9.0 DATA CONFIDENTIALITY Each patient ill be identified by his/her initials and a unique
patient identification number. Source data will be stored with source documents. Only
personnel responsible for collecting data and transcribing it into the case report forms will
have access to the data. Records will remain on site in secure areas.
10.0 FUNDING No additional funding for the execution of the present protocol is necessary.
The investigators are willing to execute the present study without any additional
reimbursement.
11.0 ETHICS Prior to study institution review board (IRB) approval should be obtained. Any
changes in the study protocol, informed consent forms, or investigator must be re-approved by
the IRB. All patients enrolled in the study will provide their consent prior to entering the
study. An informed consent form shall be signed and dated by the patient. The investigator
will retain the forms as part of the study records.
This study will be executed in accordance with the Declaration of Helsinki, in agreement with
the guidelines for conducting a clinical investigation in accordance with the principles of
ICH GCP outlined in the E6 document. By signing the present protocol, participants in the
study commit themselves to carry it out in accordance with local legal requirements.
12.0 INFORMED CONSENT
All eligible patients or the closest relatives should have the capacity to provide an
informed consent.
The above described inclusion and exclusion criteria were designed to ensure the entry of the
appropriate population of patients to this study and will be approved by the local IRB.

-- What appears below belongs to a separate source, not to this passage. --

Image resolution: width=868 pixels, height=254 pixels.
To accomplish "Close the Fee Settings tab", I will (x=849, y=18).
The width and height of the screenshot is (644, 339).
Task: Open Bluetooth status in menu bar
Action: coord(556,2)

Screening for these criteria will be conducted by the coordinator.
Eligible patients or the closest relatives will be educated about the research proposal by a
study investigator. To determine whether the patient or the relatives has understood the
issues, he/she will be asked to describe what the research entails and whether they have any
questions. All questions will be addressed prior to enrolment. The patient or his legal
representative can refuse participation in the study at any time.
A written informed consent form will be generated. For each patient, a case report form (CRF)
will be completed, providing general medical information and history.